# Ski Sundown - 1/31/2007 (night)



## Greg (Jan 31, 2007)

*Date(s) Skied: *Wednesday, 1/31/2007 - 7:05 pm - 10:15 pm

*Resort or Ski Area: *Ski Sundown, New Hartford, CT

*Conditions: *Manmade packed powder, hard pack, seeded moguls. Temps in the 20's, Clear, moonlit skies.

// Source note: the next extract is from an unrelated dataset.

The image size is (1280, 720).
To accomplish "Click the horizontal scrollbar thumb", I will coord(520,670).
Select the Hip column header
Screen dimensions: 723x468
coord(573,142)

*Trip Report: *Clicked in shortly after 7 pm and headed right to Nor'easter. The bump lines were a bit strange and the bumps were certainly harder and faster than Sunday night. Saw 2knees at the top of the Ex bumps and loafer89 at the  base. We all rode up together and took another run on Nor'easter. We were then off to the sun deck to meet the rest of the crew. Grassi21, bvibert and Marc were already waiting. Great to finally meet Marc. We gave madskier9 a few more minutes and then headed out while loafer and Warren headed home.

Most of us stuck to skiing Nor'easter all night. We finally bumped into madskier9 and his kids while loading Lift 2. We got a run in with them. We would hook up with Jeff again later in the night. Stuck to Nor'easter/Exhibition all night. I didn't feel as good as Sunday, but it was still a ton of fun. Brian kept at it all night with us. For a guy skiing bumps only 4 days he can hold his own. I grabbed a great video of him. Pat slammed through the moguls in typical 2knees fashion. Marc is a hell of an athletic bumps skier - excellent for only skiing bumps for a couple years. I've never seen someone ski backwards so much. :lol: Jeff is a very controlled bump skier with big sweeping pole plants. He's fun to watch. His kids seemed to be having a blast in the bumps. Chris was keeping at it on the Exhibition bumps. Keep logging those miles Chris! :beer:

All in all, a great night and a pretty decent sized crew. Glad to finally meet Marc who lived up to his online persona!


----------



## Grassi21 (Jan 31, 2007)

Damn your quick with the TRs.  

Nice to meet you Marc.  You are the steeziest!


----------



## 2knees (Jan 31, 2007)

marc and madskier, nice bump skills both.  cant believe marc has only been skiing bumps for a couple of years.  Madskier looks like water flowing dowhill,  SMOOOOOTHHHH.   Grassi, greg and brian, always a pleasure.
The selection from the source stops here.